Any electronic device seized should be properly labeled and packaged before transporting to preserve any digital evidence. If it is determined that computers in a powered-on state be powered down, then power must be removed by unplugging the power connector at the back of the computers power supply or by removing the battery on laptop computers. Packaging must include using the proper materials, such as cardboard boxes, paper bags, and anti-static bags to prevent the creation of static electricity or the buildup of humidity and moisture that could damage sensitive electronic components. Devices such as cell phones should be left in a powered-on state if found that way and should be transported in specialized packaging that prevents the reception of any signals (National Institute of Justice, 2008). A complete inventory of all items seized must be completed and each item must be entered on a chain of custody form. Personnel should also take care to preserve any traditional evidence that may exist on these devices such as fingerprints or body fluids (National Institute of Justice, 2008).
Once seized items have been properly packaged and transported, only persons trained and qualified in digital forensics procedures should conduct examinations and analysis of digital evidence. Anytime evidence is transferred to another person, the release and receipt of the evidence must be annotated on a chain of custody log. Additionally, forensic tools used to discover and recover any digital evidence should be court-approved or recognized by the forensic community and any examination or analysis of digital evidence must be performed on a copy of the original digital image. (National Institute of Justice, 2007).

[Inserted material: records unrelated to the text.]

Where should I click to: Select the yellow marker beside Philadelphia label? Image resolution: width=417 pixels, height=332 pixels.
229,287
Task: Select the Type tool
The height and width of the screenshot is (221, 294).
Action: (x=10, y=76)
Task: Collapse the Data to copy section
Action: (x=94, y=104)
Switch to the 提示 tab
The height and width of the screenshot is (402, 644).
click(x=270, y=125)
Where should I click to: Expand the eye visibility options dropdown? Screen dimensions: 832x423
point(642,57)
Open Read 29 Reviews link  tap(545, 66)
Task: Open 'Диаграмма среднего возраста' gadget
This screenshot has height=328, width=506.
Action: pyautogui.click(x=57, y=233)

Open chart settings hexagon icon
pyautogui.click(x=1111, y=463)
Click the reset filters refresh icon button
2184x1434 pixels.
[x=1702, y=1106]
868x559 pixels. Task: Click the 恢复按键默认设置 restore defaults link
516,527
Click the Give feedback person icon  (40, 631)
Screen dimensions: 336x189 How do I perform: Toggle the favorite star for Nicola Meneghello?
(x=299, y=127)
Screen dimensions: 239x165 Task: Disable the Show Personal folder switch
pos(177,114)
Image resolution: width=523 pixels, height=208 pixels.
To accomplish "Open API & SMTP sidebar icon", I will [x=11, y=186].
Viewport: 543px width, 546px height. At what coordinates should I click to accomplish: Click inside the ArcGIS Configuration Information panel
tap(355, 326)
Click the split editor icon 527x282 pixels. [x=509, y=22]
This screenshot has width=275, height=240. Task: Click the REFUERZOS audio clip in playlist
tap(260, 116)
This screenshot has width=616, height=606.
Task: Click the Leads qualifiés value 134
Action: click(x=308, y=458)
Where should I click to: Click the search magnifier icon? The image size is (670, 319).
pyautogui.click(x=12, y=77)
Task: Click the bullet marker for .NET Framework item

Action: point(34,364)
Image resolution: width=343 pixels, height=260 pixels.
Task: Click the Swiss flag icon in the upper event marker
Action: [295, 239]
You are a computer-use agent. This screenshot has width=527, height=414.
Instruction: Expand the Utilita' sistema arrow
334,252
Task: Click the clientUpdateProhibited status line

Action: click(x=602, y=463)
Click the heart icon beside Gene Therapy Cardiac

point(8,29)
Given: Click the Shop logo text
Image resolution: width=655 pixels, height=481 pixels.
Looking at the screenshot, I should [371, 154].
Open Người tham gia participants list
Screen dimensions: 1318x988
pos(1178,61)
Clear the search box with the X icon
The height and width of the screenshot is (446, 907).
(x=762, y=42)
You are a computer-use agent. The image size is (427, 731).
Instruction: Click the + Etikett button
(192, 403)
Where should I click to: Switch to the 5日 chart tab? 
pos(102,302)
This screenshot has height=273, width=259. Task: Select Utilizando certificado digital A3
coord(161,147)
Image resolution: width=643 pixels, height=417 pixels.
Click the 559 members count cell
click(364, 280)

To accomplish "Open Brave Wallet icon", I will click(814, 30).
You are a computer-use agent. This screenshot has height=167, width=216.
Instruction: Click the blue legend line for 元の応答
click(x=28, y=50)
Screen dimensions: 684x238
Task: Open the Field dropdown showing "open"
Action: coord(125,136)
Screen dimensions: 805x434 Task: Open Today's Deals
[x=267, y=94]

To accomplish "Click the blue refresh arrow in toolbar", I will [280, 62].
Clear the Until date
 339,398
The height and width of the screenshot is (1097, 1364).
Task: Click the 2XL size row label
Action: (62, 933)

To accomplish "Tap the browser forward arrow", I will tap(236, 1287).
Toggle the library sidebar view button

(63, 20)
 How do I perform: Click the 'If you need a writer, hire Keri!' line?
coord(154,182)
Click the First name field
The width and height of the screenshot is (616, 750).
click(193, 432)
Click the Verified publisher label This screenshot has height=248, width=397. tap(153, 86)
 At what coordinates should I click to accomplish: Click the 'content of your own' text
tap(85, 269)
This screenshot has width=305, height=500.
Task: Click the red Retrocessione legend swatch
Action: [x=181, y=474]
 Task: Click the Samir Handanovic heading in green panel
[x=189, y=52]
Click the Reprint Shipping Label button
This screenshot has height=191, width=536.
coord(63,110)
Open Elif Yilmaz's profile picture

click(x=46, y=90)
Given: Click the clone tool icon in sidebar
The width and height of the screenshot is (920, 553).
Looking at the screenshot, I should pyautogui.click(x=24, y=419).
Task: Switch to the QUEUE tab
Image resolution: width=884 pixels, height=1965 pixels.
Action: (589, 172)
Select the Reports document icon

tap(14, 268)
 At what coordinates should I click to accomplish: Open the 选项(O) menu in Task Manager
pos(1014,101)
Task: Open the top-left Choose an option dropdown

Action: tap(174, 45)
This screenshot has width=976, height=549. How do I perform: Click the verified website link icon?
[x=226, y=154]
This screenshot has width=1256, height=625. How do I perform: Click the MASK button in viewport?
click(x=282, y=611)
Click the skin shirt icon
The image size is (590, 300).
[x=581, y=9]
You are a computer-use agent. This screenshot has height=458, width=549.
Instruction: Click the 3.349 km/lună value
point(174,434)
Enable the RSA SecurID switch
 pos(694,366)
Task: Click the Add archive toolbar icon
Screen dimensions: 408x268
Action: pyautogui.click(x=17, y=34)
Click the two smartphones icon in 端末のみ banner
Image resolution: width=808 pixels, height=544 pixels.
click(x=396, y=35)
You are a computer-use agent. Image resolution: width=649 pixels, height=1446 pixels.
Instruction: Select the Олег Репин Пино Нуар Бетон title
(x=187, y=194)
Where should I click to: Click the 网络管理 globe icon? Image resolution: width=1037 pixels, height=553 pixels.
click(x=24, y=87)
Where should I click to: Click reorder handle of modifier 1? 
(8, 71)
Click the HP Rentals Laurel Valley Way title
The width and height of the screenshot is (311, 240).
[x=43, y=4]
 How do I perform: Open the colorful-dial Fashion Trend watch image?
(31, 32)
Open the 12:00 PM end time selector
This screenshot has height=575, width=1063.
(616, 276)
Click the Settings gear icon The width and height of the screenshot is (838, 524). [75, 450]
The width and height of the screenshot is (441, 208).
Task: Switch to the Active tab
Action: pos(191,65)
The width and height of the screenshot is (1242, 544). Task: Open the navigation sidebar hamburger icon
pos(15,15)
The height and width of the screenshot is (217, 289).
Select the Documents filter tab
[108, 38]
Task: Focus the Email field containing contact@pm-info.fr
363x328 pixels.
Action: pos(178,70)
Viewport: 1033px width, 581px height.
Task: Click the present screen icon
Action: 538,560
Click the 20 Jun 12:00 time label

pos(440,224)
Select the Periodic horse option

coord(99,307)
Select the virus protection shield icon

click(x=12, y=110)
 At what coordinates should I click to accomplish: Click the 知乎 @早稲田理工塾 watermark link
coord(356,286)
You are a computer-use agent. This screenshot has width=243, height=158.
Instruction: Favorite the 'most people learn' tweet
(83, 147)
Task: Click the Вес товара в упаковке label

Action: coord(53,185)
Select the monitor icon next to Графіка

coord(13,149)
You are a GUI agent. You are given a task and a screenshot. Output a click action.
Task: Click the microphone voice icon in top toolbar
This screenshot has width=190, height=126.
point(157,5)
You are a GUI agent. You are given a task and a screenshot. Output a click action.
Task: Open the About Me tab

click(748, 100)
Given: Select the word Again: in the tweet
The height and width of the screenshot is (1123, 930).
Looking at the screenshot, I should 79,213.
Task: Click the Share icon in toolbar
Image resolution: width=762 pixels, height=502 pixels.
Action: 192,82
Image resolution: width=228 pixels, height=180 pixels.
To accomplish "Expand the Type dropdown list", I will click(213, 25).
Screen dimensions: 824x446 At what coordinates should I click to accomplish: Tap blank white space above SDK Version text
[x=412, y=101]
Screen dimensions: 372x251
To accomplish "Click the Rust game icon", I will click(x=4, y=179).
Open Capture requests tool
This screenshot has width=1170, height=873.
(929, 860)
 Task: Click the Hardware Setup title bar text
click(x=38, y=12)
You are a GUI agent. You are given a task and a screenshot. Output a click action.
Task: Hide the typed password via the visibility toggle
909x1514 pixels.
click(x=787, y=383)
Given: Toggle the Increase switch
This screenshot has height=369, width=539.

Electronic devices, especially those used to communicate with others, are in widespread use and often times, crimes are committed with these electronic devices. Digital evidence is not limited to cyber or computer crimes. Digital evidence can exist in a variety of instances where criminals, and sometimes victims, communicate using computers, social media, and cellular phones, as well as someone simply posting a criminal act on social media. The existence of digital evidence can be overwhelming in some cases, however, for evidence to be useful, it must be relevant, admissible, and reliable. To ensure digital evidence meets these requirements, agencies and department must ensure persons collecting, handling, transporting, and analyzing digital evidence follow department or agency procedures and that they are properly trained and utilize industry and court accepted procedures and tools.
National Institute of Justice. (2007, January). Digital Evidence in the Courtroom: A Guide for Law Enforcement and Prosecutors. Retrieved from National Criminal Justice Reference Service: https://www.ncjrs.gov/pdffiles1/nij/211314.pdf
National Institute of Justice. (2008, April). Electronic Crime Scene Investigation: A Guide for First Responders, Second Edition. Retrieved February 13, 2017, from National Institute of Justice: https://www.ncjrs.gov/pdffiles1/nij/219941.pdf
U.S. Department of Homeland Security & U.S. Secret Service. (2007). Best Practices for Seizing Electronic Evidence v.3: A Pocket Guide for First Responders. Washington D.C., USA.